==== RECORDS FOR PROCESSING ====
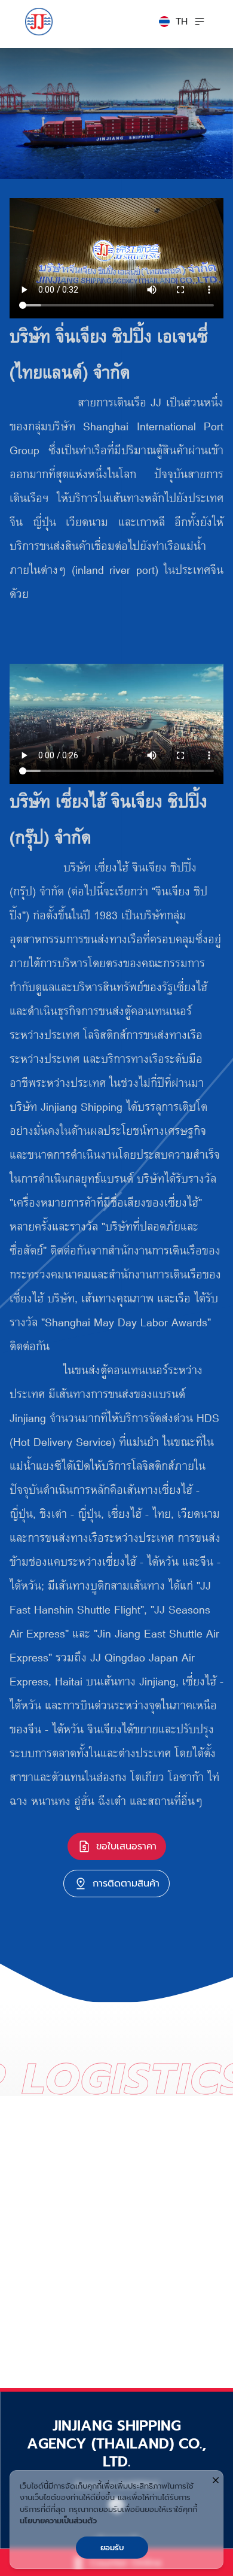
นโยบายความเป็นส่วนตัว (58, 2520)
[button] (173, 21)
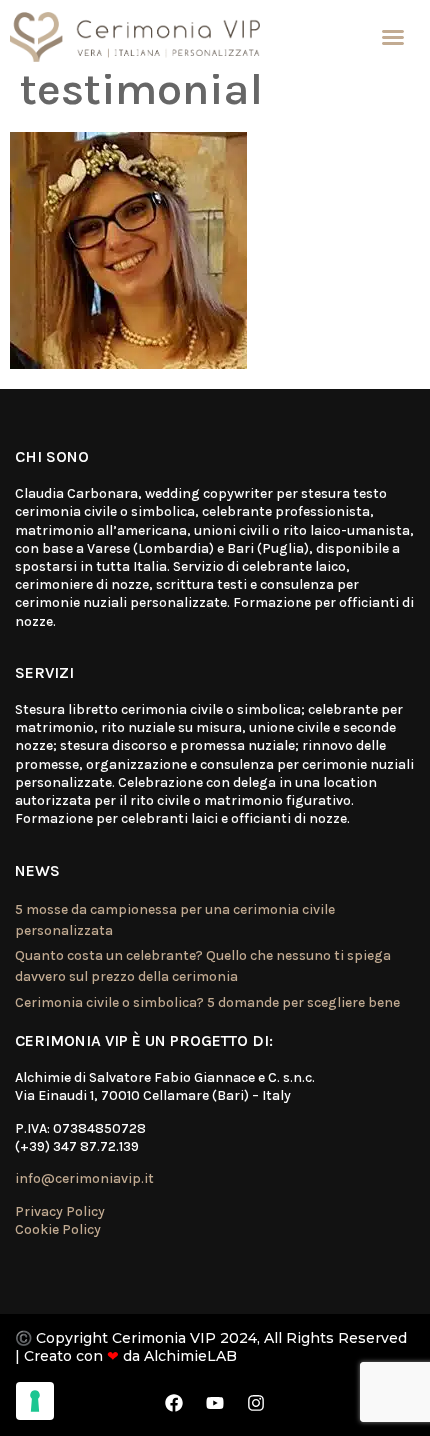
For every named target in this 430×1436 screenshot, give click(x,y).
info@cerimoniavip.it (84, 1178)
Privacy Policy (60, 1211)
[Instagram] (256, 1403)
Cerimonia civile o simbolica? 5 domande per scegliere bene (207, 1002)
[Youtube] (215, 1403)
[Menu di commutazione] (393, 37)
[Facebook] (174, 1403)
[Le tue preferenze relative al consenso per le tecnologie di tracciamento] (35, 1401)
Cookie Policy (58, 1229)
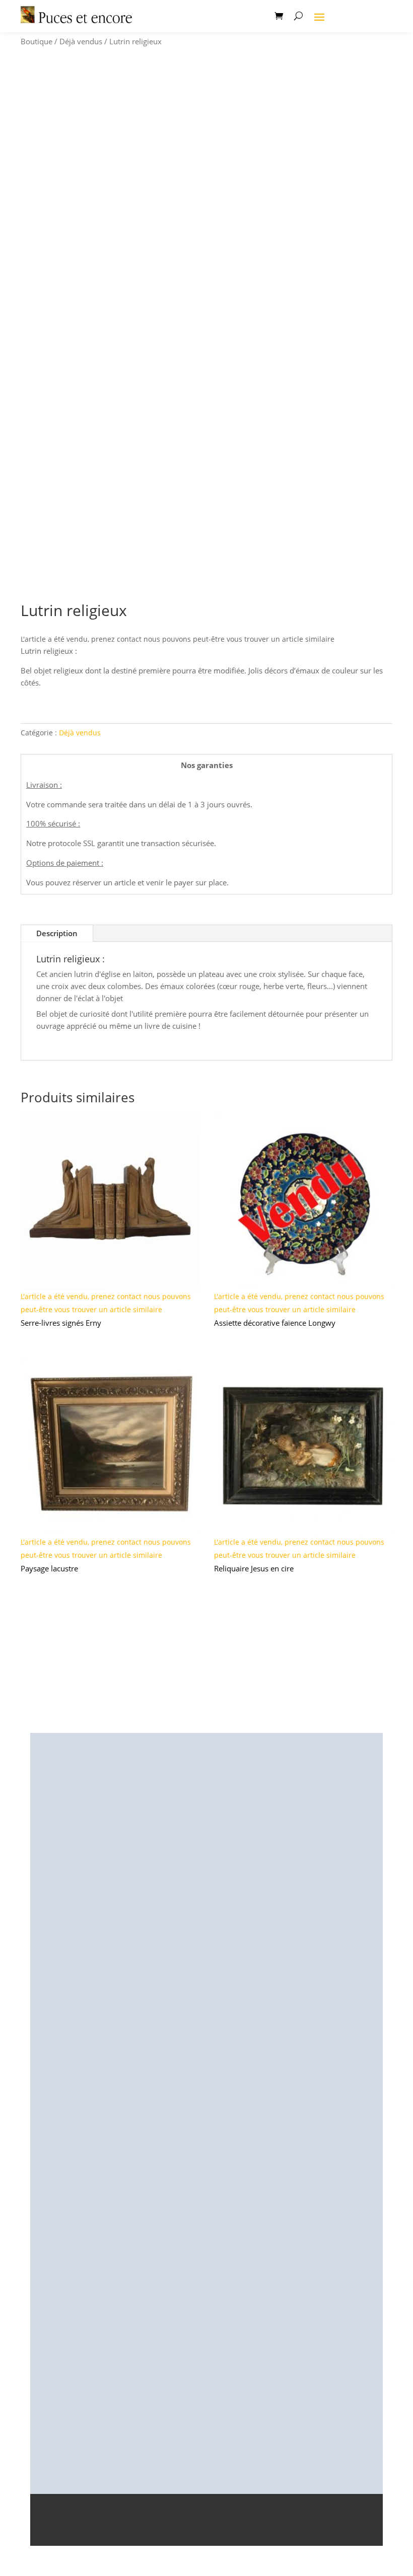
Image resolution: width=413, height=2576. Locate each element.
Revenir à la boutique (206, 1651)
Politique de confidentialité (201, 2531)
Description (57, 933)
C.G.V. (272, 2531)
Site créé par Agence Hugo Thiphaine (206, 2516)
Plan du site (313, 2531)
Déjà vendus (80, 41)
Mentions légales (110, 2531)
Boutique (36, 41)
====
WHAT YOU NEED TO DO: Reproduce every entry exactly, but omit each picture.

OUTPUT OF THE EXERCISE:
นโยบายความเป็นส่วนตัว (58, 2520)
[button] (173, 21)
For every named target in this 430×1436 screenshot, give click(x,y).
info@cerimoniavip.it (84, 1178)
Privacy Policy (60, 1211)
[Instagram] (256, 1403)
Cerimonia civile o simbolica? 5 domande per scegliere bene (207, 1002)
[Youtube] (215, 1403)
[Menu di commutazione] (393, 37)
[Facebook] (174, 1403)
[Le tue preferenze relative al consenso per le tecnologie di tracciamento] (35, 1401)
Cookie Policy (58, 1229)
Image resolution: width=413, height=2576. Locate each element.
Revenir à la boutique (206, 1651)
Politique de confidentialité (201, 2531)
Description (57, 933)
C.G.V. (272, 2531)
Site créé par Agence Hugo Thiphaine (206, 2516)
Plan du site (313, 2531)
Déjà vendus (80, 41)
Mentions légales (110, 2531)
Boutique (36, 41)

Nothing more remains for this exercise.